We have learned from Women’s theology, Liberation theology, Afro-American theology and Indigenous (fourth world) theology that there is a very concrete specificity to Jesus’ actions that had implications that resonated on all kinds of levels: social, political, spiritual, ecological, interpersonal, etc. More so, there is a modern hunger for an authentic Jesus. It is the work of the Spirit to create that hunger and it is the work of the Spirit to sate that hunger.
Christianity is constantly being offered the kingdom, the reign of God in the gospel of Jesus. Just like it is offered to the world. But to so many people, Christians and non-Christians alike, the gospel is folly, because the gospel focuses on Jesus’ crucifixion, Jesus’ atoning forgiveness, Jesus’ power-full powerlessness. And the kingdom of God is misperceived as some abstract ideal and confused and melded with human notions of politics, fame, fortune, success and power and then mimetically sought after. Where we live, in the United States, this can be seen on an almost daily basis in the news and on television sermons.
We, however, are not beholden to the institutional Jesus nor to the scientific Jesus. The One we worship is constantly dying, arms outstretched in love and forgiveness and we see him everyday in the news. We hear about innocents attacked, accused or killed. And because of the gospel we weep. Because of the gospel our eyes are opened to human suffering, our hearts are softened with empathy; our voice is empowered to speak. We adopt a different perspective, a new hermeneutic, a renewed self-understanding.

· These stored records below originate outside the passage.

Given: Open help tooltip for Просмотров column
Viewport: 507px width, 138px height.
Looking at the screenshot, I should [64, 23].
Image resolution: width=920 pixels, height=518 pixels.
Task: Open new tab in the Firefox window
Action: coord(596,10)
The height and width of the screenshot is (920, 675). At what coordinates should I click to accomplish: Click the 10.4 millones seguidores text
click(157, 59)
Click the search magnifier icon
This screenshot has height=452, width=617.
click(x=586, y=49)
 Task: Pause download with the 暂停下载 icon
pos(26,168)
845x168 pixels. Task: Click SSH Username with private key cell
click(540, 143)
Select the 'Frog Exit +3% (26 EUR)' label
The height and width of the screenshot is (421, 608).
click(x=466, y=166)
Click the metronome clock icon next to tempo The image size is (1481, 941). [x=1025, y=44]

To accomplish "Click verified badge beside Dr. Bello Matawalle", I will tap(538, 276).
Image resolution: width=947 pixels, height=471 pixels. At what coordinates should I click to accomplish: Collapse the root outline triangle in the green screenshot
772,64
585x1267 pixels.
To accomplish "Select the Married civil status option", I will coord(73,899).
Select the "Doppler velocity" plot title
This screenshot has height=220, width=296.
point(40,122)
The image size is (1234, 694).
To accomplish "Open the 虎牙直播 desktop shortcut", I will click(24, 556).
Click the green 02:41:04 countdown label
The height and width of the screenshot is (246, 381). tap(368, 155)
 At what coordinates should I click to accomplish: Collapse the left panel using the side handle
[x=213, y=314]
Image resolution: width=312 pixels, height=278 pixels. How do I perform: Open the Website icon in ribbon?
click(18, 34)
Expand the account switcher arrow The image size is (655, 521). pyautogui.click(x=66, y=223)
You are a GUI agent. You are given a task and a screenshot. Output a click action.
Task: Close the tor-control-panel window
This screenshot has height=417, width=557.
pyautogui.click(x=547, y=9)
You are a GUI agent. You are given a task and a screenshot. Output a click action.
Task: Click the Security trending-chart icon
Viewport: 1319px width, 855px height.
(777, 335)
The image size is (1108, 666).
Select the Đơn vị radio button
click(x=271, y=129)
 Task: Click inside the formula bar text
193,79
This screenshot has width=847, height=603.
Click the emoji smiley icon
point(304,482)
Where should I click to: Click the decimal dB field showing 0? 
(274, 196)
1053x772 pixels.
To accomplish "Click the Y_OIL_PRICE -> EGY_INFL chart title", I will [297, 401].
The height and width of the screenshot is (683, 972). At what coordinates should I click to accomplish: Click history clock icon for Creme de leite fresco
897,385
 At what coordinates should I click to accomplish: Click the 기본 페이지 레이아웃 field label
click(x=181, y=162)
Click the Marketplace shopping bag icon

The reign of God has always been present. May we be blessed with open eyes.
We cannot bring in the kingdom of God, we humans cannot make God’s rule happen. God’s rule and human rule are completely incompatible, they are of two different origins and motivations, they have two different processes and conclusions.
We can surrender to God’s reign, the reign of the Crucified. Through our surrender we find our place, our gift of service and our work in this reign. By so doing, we share, literally share, in the blessings of the end of the ages. We share, we are heirs, in God’s kingdom. This is Christianity, our becoming “little christs.”
Some Sermon Thoughts
It’s tempting, here, to preach that our congregations should 1) discern the presence of the tiny bit of Kingdom in their present lives, and 2) sell everything in order to “have” it. Let’s all set out on another quest to have something else.
What, though, is the quality of the Kingdom? Well, when found, no one has to tell you to sell everything to buy the field, or the pearl, you can’t help yourself. In fact, the Kingdom is something that, if you find it, you’ll find that it owns you, not the other way ’round. That’s why no one who “puts hand to the plow and then turns back is fit for the Kingdom of God.” If you can turn back, if you can walk away from the field, if you can walk away from the pearl, then what you’ve found isn’t the Kingdom.
It calls into question our preaching, when folks can walk away from what it is we offer on Sundays, doesn’t it? Of course, we can blame it all on the instransigence of our congregations, like the rich young man who comes to Jesus and walks away sad. (Except that, at least in Mark’s gospel, it is likely that the unnamed young man returns to be baptized and is present in Gethsemane and the tomb. The love of Jesus really is like that mustard seed!)
What will move our congregations is the evidence that we are owned by the Kingdom we’ve found. That’ll show them just what it is that we so treasure, and having seen it, they’ll be caught, too. They’ll sell everything to own the pearl that owns them.